Wanted: Bond Manager (New Skills Required)

Higher conviction and more defaults, the “new normal” for fixed-income investors.

(October 3, 2012) — Liquidity and duration have become increasingly tough for fixed-income funds to manage over the past 12 months, as investors hunting yield have turned to bond markets that are running dry of good supply.

The influx of investor cash to fixed-income funds, which began at the onset of the financial crisis and has steadily continued, has been a double-edged sword for some managers, research from S&P Capital IQ has found.

While assets under management have grown across the sector, portfolio managers have had to take more steps to ensure that what they are putting in their funds is going to perform in an ever-more tricky market.

A report from S&P Capital IQ said: “Managers need higher conviction when buying credits, as the likelihood of holding to maturity has increased.”

Already poor liquidity has not improved over the last 12 months, the research firm said, yet managers have had to find more assets as inflows continue. The Investment Management Association’s figures show at the end of June fixed-income assets, across institutional and retail funds, were up 11.5% on a year before.   

The research firm said: “In this environment of poor liquidity some managers have been holding a higher level of cash and gilts. Yields have decreased along the curve, which has helped prop up performance for many funds that were using gilts to manage duration.

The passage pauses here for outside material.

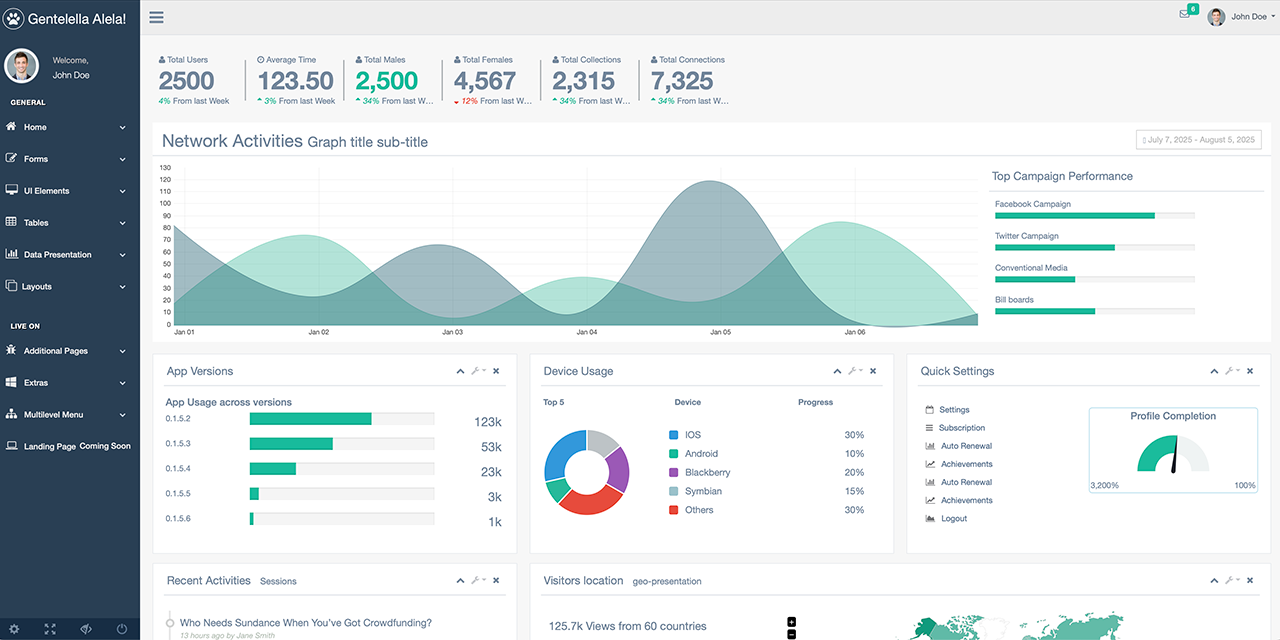
Task: Open the John Doe user dropdown
Action: click(1243, 17)
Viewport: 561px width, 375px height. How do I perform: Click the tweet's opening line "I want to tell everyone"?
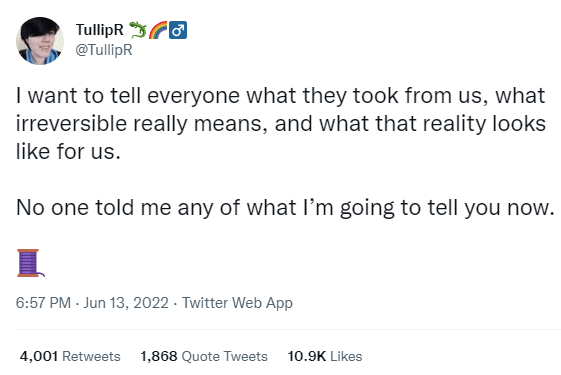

Many managers bought index-linked gilts as there was more value in them.”

Managers have hunted several sectors to find high-returning assets with many looking at high yield – a sector which has been a rollercoaster ride over the past 12 months, experiencing several peaks and troughs.

“Most managers see good opportunities in the high yield sector,” S&P Capital IQ said. “But all the managers we spoke to agreed that defaults are likely to rise.”

Flows into fixed-income funds had been growing steadily since 2008, according to data from market monitor EPFR. This year has seen the highest cumulative flows into the sector since the onset of the financial crisis.